> _Source text_
Today was a f#$%@#^ nightmare! Started first thing in the morning around 9, our phones lost connection then power (the phones are POE) which was followed by a few people asking is the network down or is the internet down?
So I grabbed my tech bag run to the MDF, once I got there I do a quick visual check to see if the led’s on network gear is flashing which they are so it doesn’t look like anything is locked up or frozen so I then start to console into the gear 1by1 to check logs, test connectivity, run some other tools analyze traffic etc. After doing all those things I proceed to restart those devices 1by1 (had to do this several times) to see if the conditions change at all, after everything comes back up I notice that traffic flows normally for a short amount of time then stops working again. I changed over to hp switches a few months ago which replaced un-managed dell junk, anyway I configured the hp switches in a stacked configuration so I logged to the commander which is located in another building on our campus to see 100% port utilization then the connectivity issues come back. So I ask the network support techs which are standing around me while I’m doing all this troubleshooting (I’ll come back to this because this is a hot button for me) I ask them has anyone made any kind of changes this morning? “I did” said one of the techs….so I ask what did you do? He says “well one of the users called the helpdesk and said they had a computer in their office that couldn't logon to the domain so I went over to check it out and I noticed that the pocket switch that the computer was plugged into was off so I turned it on a little while ago.” I tell him go unplug it right now! And return here afterwards! I manage to get back into the commander to monitor the port utilization and as soon as he unplugs it everything goes back normal. He gets back and I ask him to take me where this pocket switch is located, we get there and I check out the cables to see what goes where then I ask him do you know what a network loop is? He says “sort of…. is that what happen”

> _Actions to take_
(1) In the network outage post, what brand of switches replaced the unmanaged Dell equipment?
(2) Turn the paragraph of the network outage post that begins "Today was a" into a short list of its main facts.
(3) Pick up the network outage post after its last sentence and carry it on.
The lines that come next play no part in this work.

> _Data segment_

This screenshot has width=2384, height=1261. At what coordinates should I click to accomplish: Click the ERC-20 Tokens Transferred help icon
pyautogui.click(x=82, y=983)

> _Responses in order_
(1) HP switches.

(2)
- The trouble began around 9 in the morning.
- The phones, which run on PoE, lost connection and then power.
- A few people then asked whether the network or the internet was down.

(3)
I walk away at that point because I’ve had enough. I seek out the IT Director and bring him up to speed on what occurred then I tell him I want change control or the rest of these guys can’t touch any components of the network anymore! He goes “I think we should have an internal meeting to discuss what happened and how it was fixed” I respond that’s crazy…why should we do that? If they don’t’ know anything about network loops they should be computer technician’s. He then say’s “well if you feel we really need change control then implement it.”

After all that (Network being down for a few hours) I take some time to think…it’s so much to do here server upgrades, data migrations, an ASA that hasn’t seen a software upgrade in 7yrs (security risk) and it’s all on my shoulders. Last year 10 major infrastructure projects all done by myself and another 12 I have planned for this year but I’m starting to question myself, if I should be here? Should I be working as hard as I do? Having a good team is priceless and these guys don’t offer to contribute to any projects or any troubleshoot anything they just stand around and stare at me.

What would you guys do?

PS, yes I know my grammar probably sucks. So no need to point it out.


Oedipus

join:2005-05-09
kudos:1

Couple things.

1. Having myself been the troubleshooter on the end of a switch loop, the problem should have been immediately obvious (to you, I must emphasize) based on the lights on the switches. Depending on how many ports you're working with, start unplugging them one by one. Eventually, you'll unplug the problem port and all of the lights will settle down.

2. You have stacked switches but no STP?

3. You want techs that can't physically touch the network? It almost sounds like you don't want them to do anything, so that's why they aren't.

4. God help you when somebody starts backfeeding DHCP into your system. There's no way you'll be able to figure that one out.



Wily_One
Premium
join:2002-11-24
San Jose, CA
Reviews:
·AT&T U-Verse
reply to Some1 SaveMe

Yeah a layer 2 loop is it what is sounded like, but I'll be honest I've never heard the term "pocket switch" before.

I work for a big company, so we absolutely require change control and furthermore don't allow "pocket switches" on the network to begin with.

As for your predicament, it sounds like you're overworked and have no support. Welcome to IT. Kidding aside, you can only do so much yourself. Why is everything on your shoulders if you have a team? There's a clear lack of leadership there. I say you have two choices: step up to fill the void, or move on.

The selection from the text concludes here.